◆ WHAT IS ASKED: Return, unchanged, the rows starting at the line that contains "[Search] (762, 117)" and ending at the line that contains "Se registra choque", including both of those lines. Leave out the picture markers.
───── MATERIALS PROVIDED
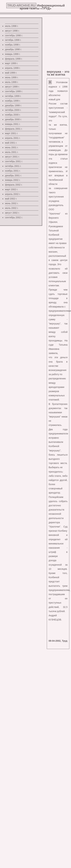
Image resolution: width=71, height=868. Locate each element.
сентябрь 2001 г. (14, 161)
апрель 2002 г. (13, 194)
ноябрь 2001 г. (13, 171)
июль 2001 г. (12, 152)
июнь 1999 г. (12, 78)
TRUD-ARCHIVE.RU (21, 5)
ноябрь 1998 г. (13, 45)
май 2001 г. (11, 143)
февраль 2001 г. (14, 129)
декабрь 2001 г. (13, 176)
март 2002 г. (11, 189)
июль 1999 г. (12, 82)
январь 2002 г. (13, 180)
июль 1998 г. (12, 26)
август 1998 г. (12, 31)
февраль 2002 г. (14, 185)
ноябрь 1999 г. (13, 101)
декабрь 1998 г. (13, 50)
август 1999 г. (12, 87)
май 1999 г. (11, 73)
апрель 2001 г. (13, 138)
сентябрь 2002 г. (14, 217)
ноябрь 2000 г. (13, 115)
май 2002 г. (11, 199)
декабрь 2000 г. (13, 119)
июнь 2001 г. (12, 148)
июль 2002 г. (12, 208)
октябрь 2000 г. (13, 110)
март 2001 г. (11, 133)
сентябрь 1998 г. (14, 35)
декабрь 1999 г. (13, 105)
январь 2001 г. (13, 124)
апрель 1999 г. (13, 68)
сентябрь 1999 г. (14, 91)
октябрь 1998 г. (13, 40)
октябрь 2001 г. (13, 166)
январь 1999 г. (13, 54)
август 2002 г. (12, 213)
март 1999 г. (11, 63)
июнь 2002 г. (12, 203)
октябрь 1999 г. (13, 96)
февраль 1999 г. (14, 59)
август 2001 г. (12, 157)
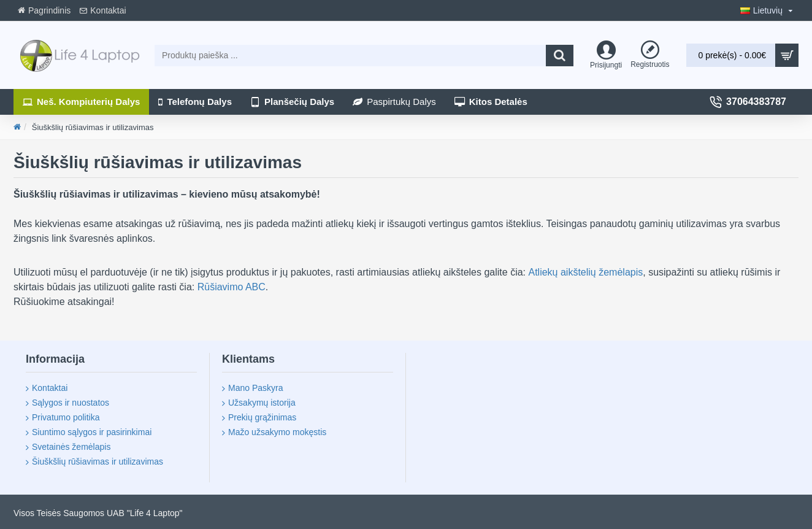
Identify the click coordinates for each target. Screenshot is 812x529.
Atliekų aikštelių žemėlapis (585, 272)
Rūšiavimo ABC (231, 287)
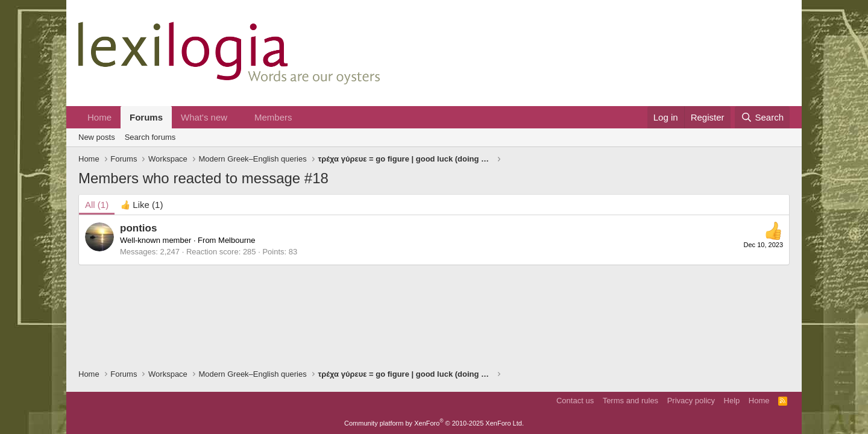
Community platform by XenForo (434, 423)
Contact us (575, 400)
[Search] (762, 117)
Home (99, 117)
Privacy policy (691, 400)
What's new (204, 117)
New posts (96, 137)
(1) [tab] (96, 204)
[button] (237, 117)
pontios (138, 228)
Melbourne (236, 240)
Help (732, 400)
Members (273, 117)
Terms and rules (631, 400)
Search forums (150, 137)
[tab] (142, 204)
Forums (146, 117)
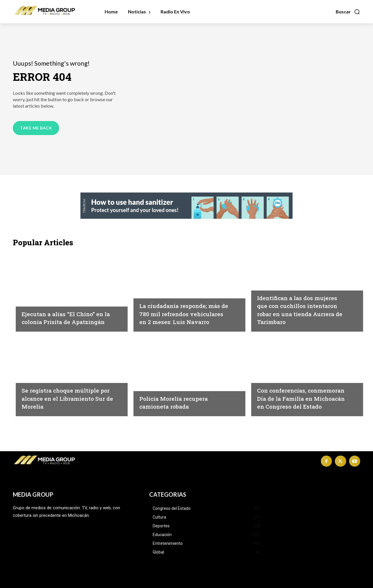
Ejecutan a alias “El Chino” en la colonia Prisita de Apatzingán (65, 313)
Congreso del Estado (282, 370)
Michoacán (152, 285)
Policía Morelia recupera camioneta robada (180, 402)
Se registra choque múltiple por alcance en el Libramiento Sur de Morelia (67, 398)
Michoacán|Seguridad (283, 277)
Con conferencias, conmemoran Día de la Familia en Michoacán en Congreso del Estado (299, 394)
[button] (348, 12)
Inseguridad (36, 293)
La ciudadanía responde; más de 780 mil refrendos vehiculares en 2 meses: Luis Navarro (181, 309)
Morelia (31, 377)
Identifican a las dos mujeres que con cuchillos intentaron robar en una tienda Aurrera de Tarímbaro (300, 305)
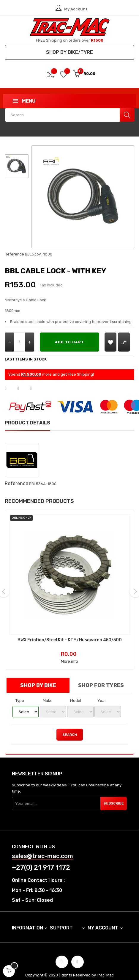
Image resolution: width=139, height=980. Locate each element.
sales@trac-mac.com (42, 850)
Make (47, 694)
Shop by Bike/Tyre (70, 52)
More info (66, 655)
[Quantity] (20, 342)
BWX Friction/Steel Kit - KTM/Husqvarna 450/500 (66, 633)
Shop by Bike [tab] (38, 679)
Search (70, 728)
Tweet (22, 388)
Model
──────────
◆ OUTPUT OF THE TASK:
[Search] (762, 117)
Home (99, 117)
Privacy policy (691, 400)
What's new (204, 117)
New posts (96, 137)
(1) [tab] (96, 204)
[button] (237, 117)
pontios (138, 228)
Melbourne (236, 240)
Help (732, 400)
Members (273, 117)
Terms and rules (631, 400)
Search forums (150, 137)
[tab] (142, 204)
Forums (146, 117)
Ejecutan a alias “El Chino” en la colonia Prisita de Apatzingán (65, 313)
Congreso del Estado (282, 370)
Michoacán (152, 285)
Policía Morelia recupera camioneta robada (180, 402)
Se registra choque múltiple por alcance en el Libramiento Sur de Morelia (67, 398)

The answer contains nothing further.